◆ **WORK REQUIRED**
Copy out every line of the material below word for word, leaving out the pictures.

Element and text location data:

_ _ _ _ _ _ _

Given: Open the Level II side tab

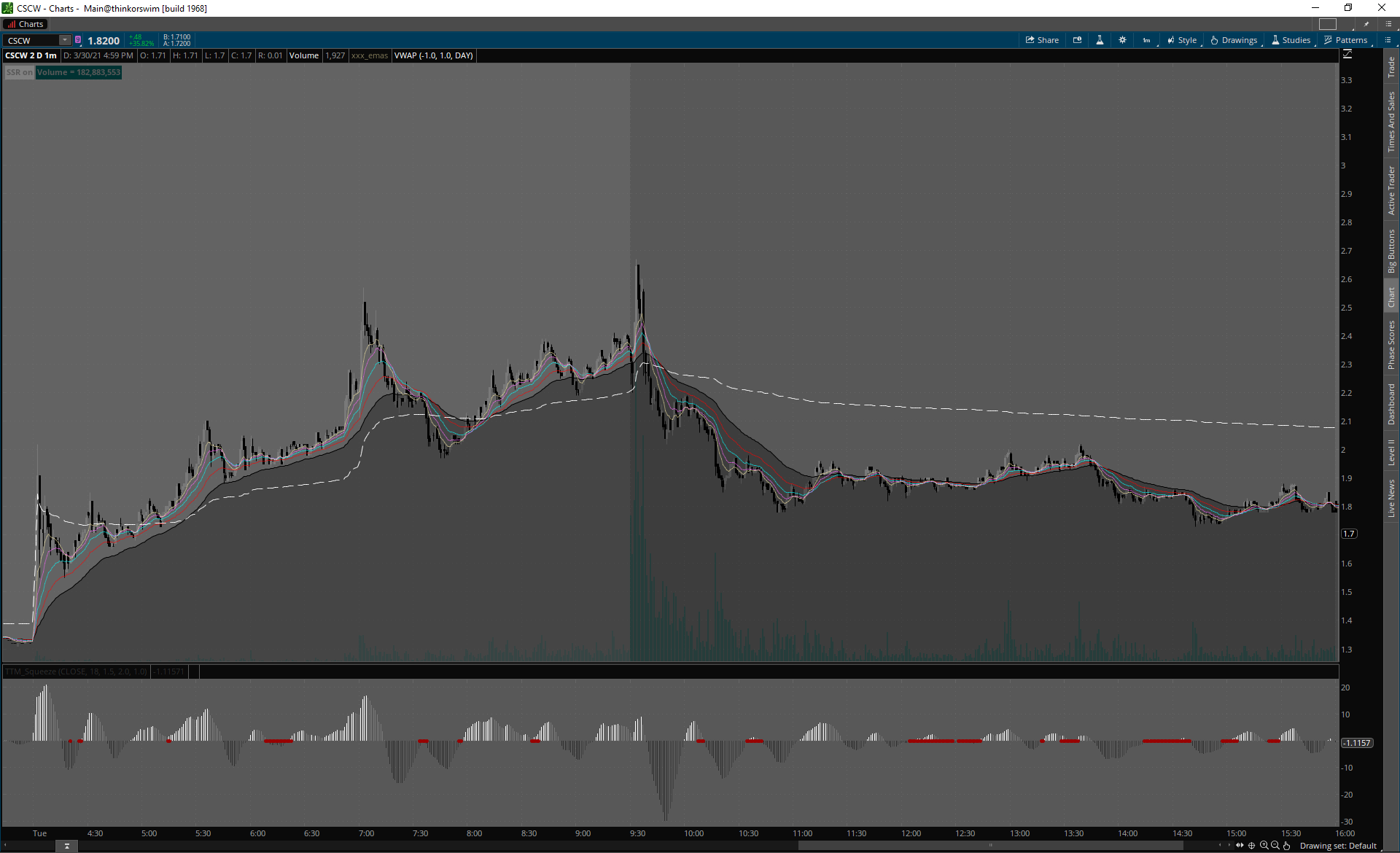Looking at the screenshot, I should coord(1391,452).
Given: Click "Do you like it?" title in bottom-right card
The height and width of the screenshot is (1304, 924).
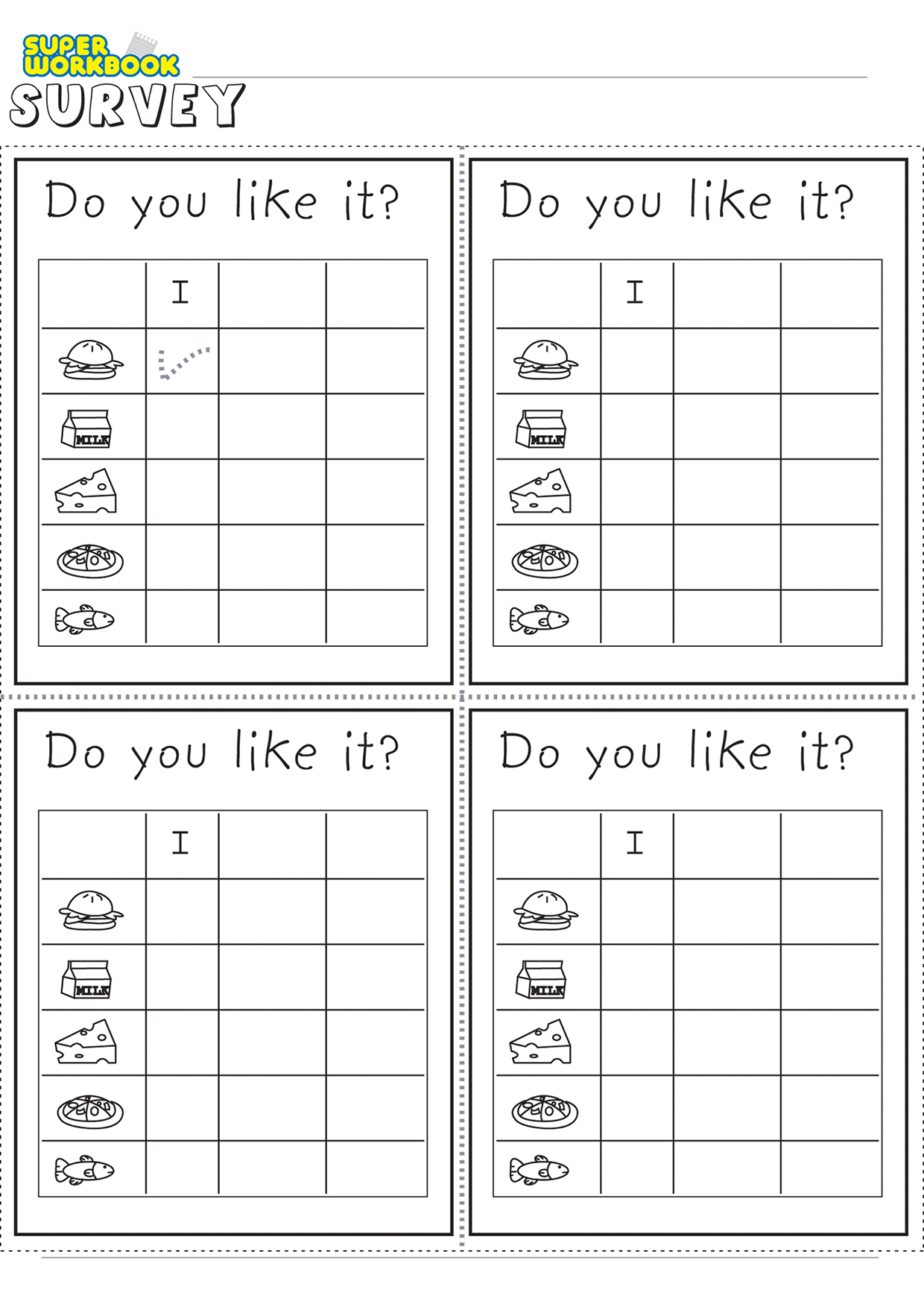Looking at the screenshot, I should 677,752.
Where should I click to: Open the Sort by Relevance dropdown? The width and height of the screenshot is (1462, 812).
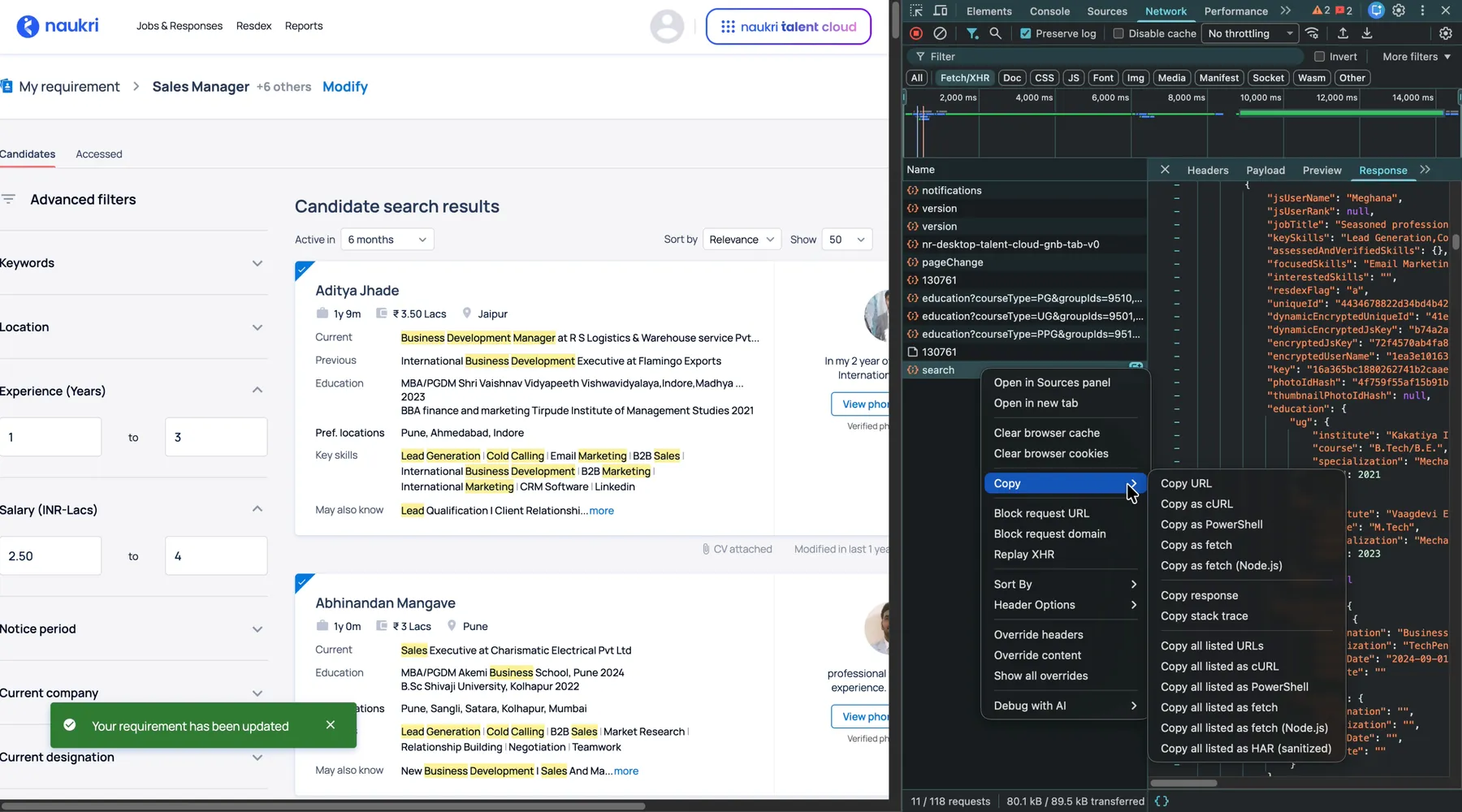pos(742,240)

_ _ _ _ _ _ _

◆ **SOLUTION TO THE PROBLEM**
Given: Open the Level II side tab

Looking at the screenshot, I should coord(1391,452).
Given: Click "Do you like it?" title in bottom-right card
The height and width of the screenshot is (1304, 924).
Looking at the screenshot, I should 677,752.
Where should I click to: Open the Sort by Relevance dropdown? The width and height of the screenshot is (1462, 812).
pos(742,240)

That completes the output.